Bear Head is on the Strait of Canso in Point Tupper, NS, about half the distance to major European markets as US Gulf Coast ports, and is closer than other North American LNG projects to both Argentina and India, according to Godbold.

The company expects imminent approval of its permit to construct and to have all Canadian permitting in place this quarter, Godbold said. Bear Head plans a final investment decision next year to begin operations in 2019.

Wolf asks Obama for stronger crude-by-rail rules

Noting that 60-70 trains/week carry Bakken crude oil across Pennsylvania to the Philadelphia area or other East Coast refineries, Gov. Tom Wolf (D) asked US President Barack Obama for stronger federal regulations to prevent derailments and improve safety.
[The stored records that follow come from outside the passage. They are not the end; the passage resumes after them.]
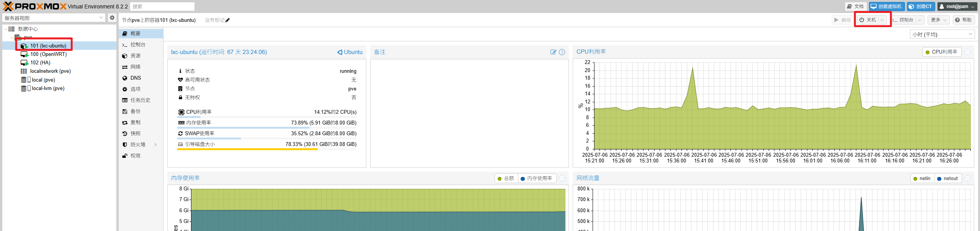Click the gear icon beside server view selector
The height and width of the screenshot is (231, 980).
(x=112, y=18)
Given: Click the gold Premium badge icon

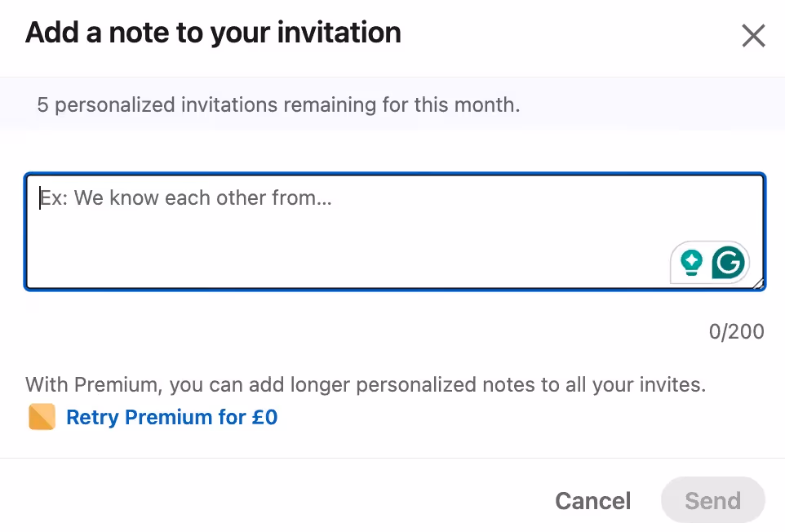Looking at the screenshot, I should point(42,418).
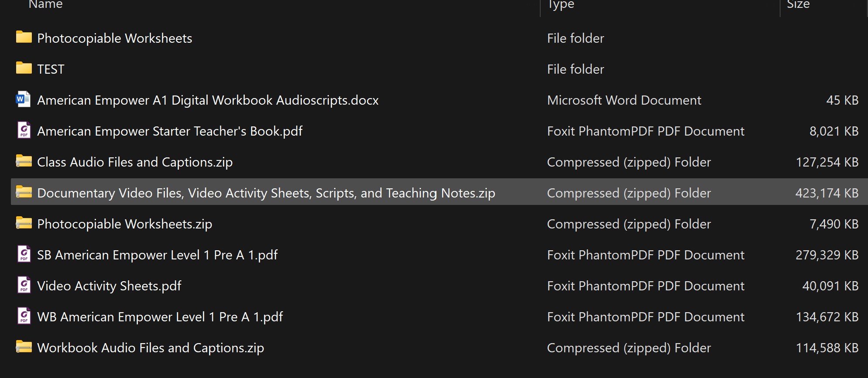868x378 pixels.
Task: Select the Microsoft Word Document type entry
Action: 624,100
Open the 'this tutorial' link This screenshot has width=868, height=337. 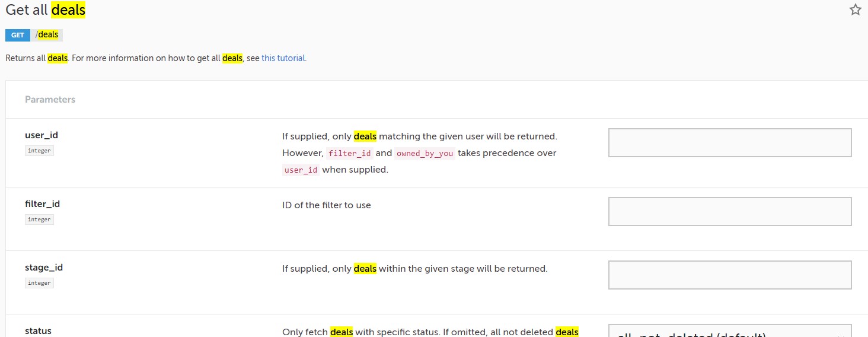coord(283,58)
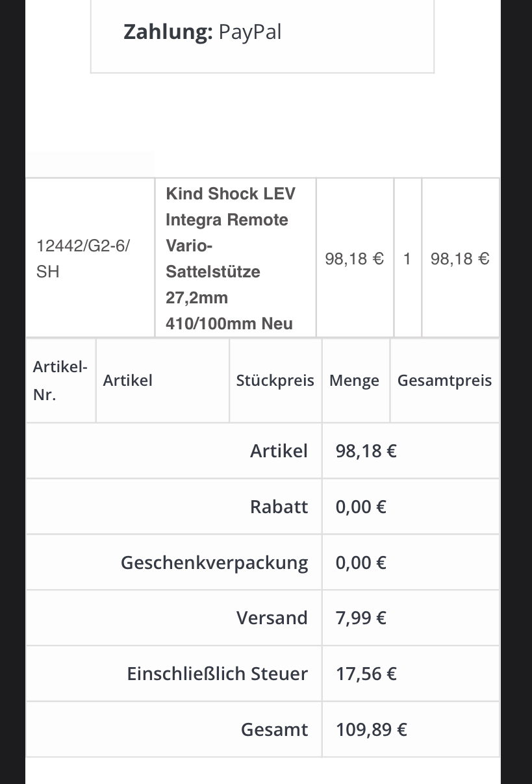Image resolution: width=532 pixels, height=784 pixels.
Task: Click the 0,00 € value beside Rabatt
Action: pos(361,507)
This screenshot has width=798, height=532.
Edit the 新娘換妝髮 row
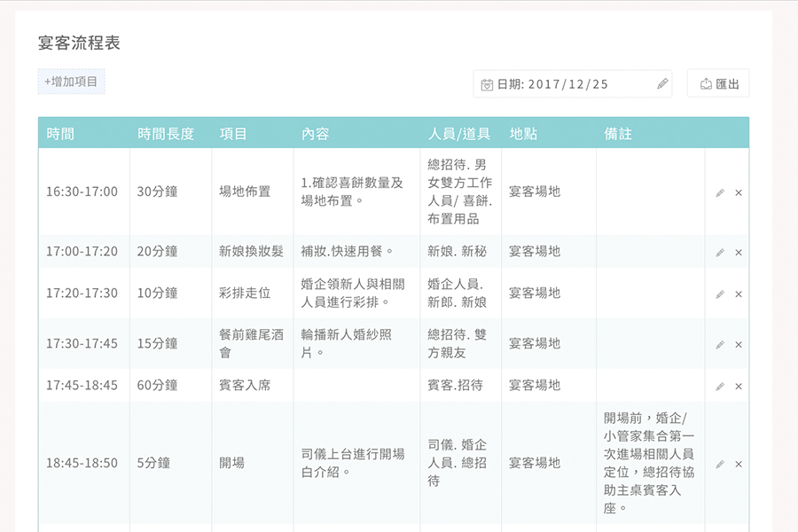[x=720, y=252]
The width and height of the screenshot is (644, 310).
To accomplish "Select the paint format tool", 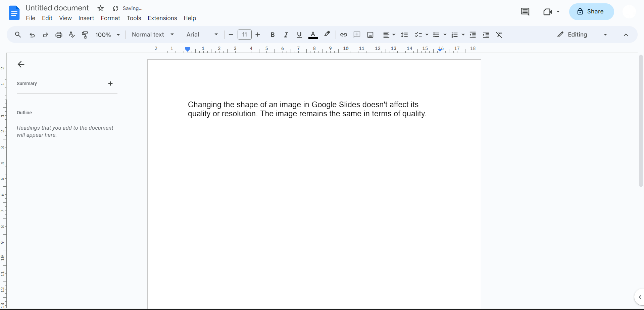I will (85, 35).
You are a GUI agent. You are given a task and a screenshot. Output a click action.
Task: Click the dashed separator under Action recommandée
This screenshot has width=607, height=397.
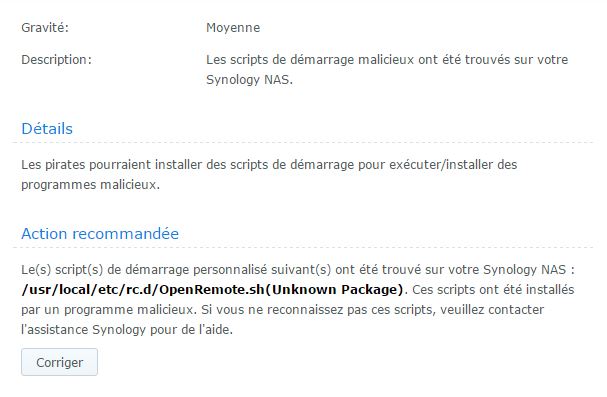tap(302, 247)
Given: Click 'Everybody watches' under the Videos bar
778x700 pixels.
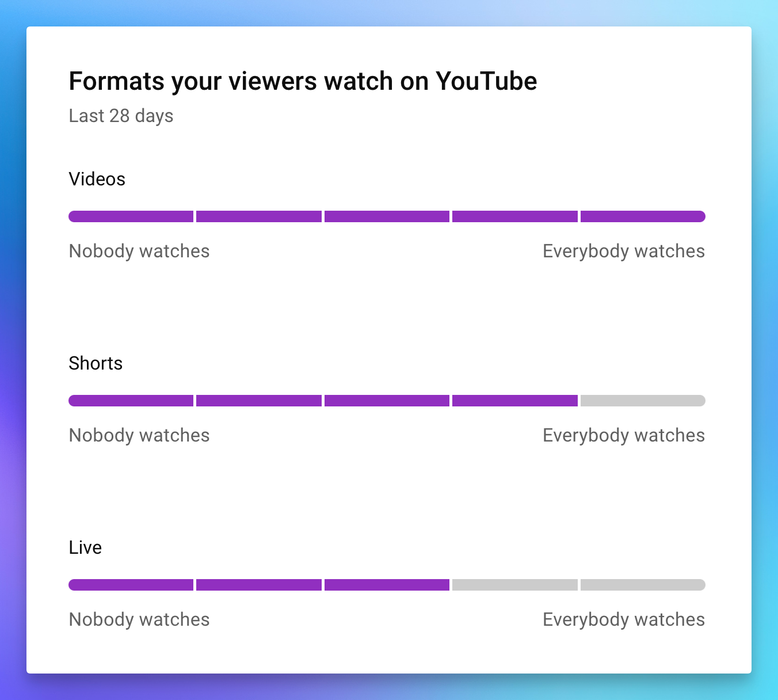Looking at the screenshot, I should point(624,251).
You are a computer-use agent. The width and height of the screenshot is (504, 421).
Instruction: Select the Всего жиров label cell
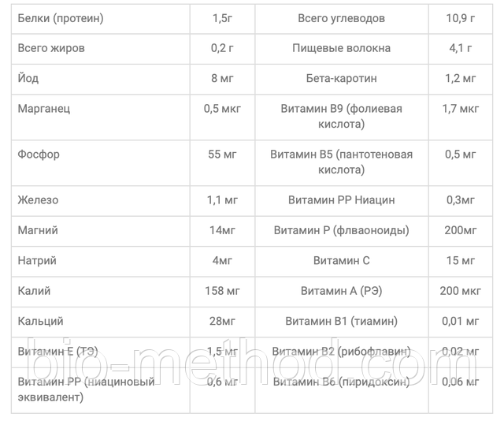100,49
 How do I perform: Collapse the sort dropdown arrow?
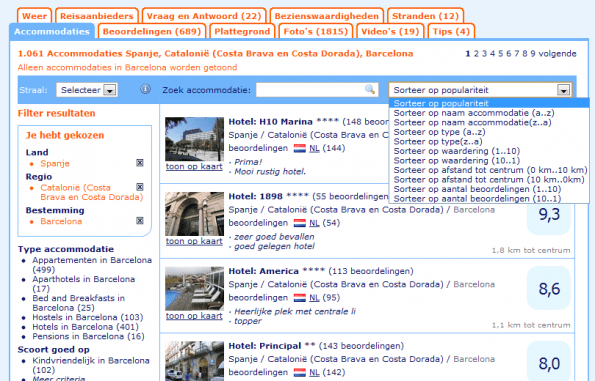coord(563,90)
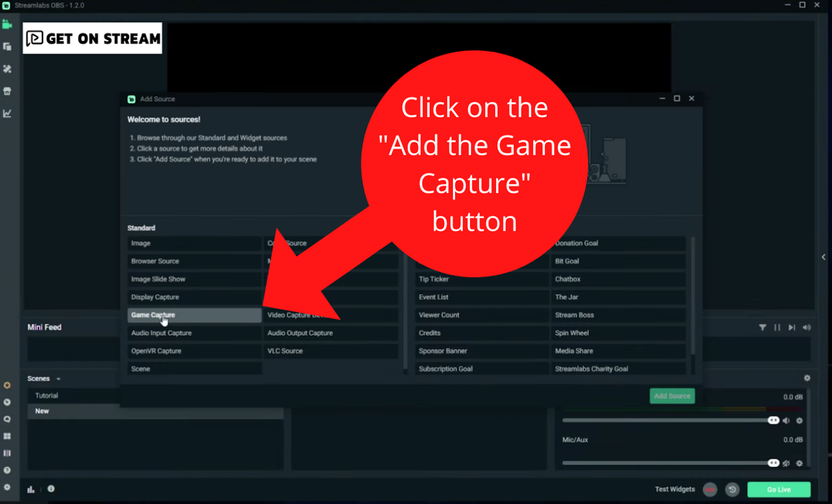Mute the Desktop Audio speaker icon

[787, 421]
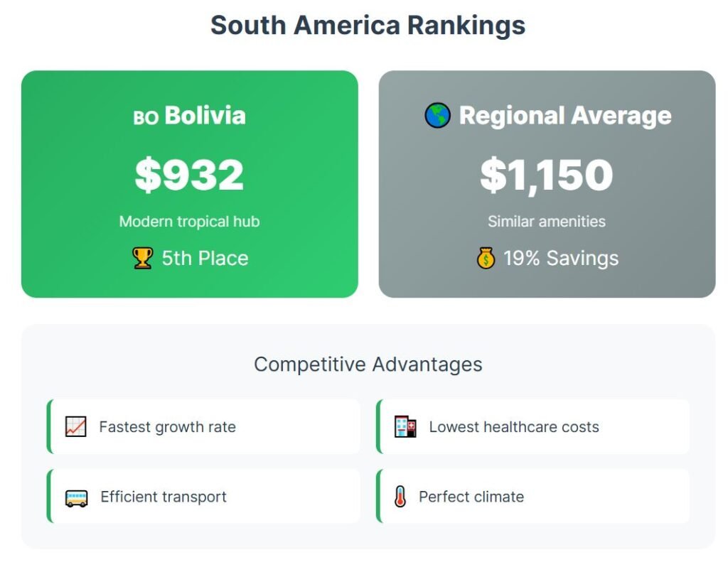Click the BO flag code icon
The height and width of the screenshot is (567, 728).
click(146, 117)
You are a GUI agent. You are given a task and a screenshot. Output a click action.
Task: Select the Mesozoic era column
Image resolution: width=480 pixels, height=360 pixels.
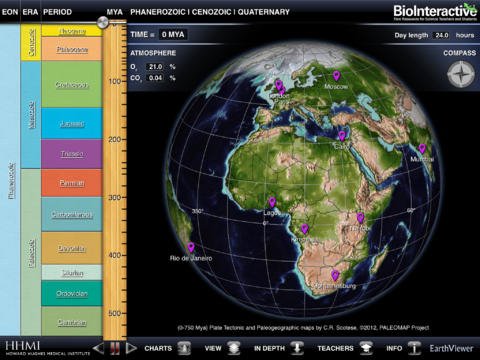(x=31, y=115)
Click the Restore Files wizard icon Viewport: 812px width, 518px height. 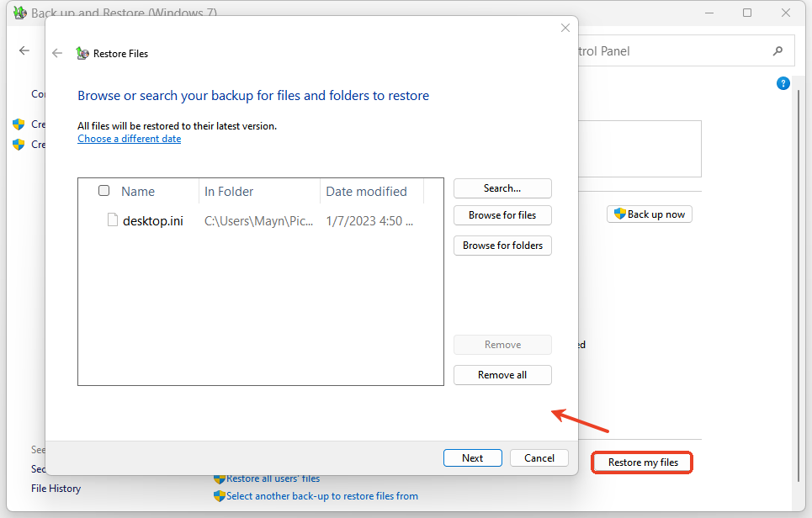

"I have already taken actions to address this issue including holding emergency trainings, participating in meetings with executives, and tasking my administration to put plans in place to both prevent accidents and mitigate impacts," Wolf separately said on Feb. 27.

"We also need expedited federal regulatory action in several areas along with a greater commitment to funding inspection and enforcement," Wolf said. "We cannot afford to wait for a major incident before taking action."

In his Feb. 26 letter to Obama, Wolf called for consistent national standards to reduce Bakken crude's volatility prior to transport, further reduction of trains' speed limits through urban areas, more federal inspections of rail infrastructure, better braking systems and tank car designs, and accelerated federal rail safety rulemaking.

Wolf sent his letter 10 days after a CSX train carrying Bakken crude derailed near Mount Carbon, W.Va. (OGJ Online, Feb. 17, 2015). The US Federal Railroad Administration announced on Feb. 22 that it was moving forward with a full-scale forensic investigation following a slow start hampered by weather and safety concerns. The US Department of Transportation, within which FRA and the US Pipeline and Hazardous Materials Safety Administration are agencies, submitted a draft final rule covering safe transportation of oil and other liquids by rail to the White House Office of Management and Budget on Feb. 5 for review.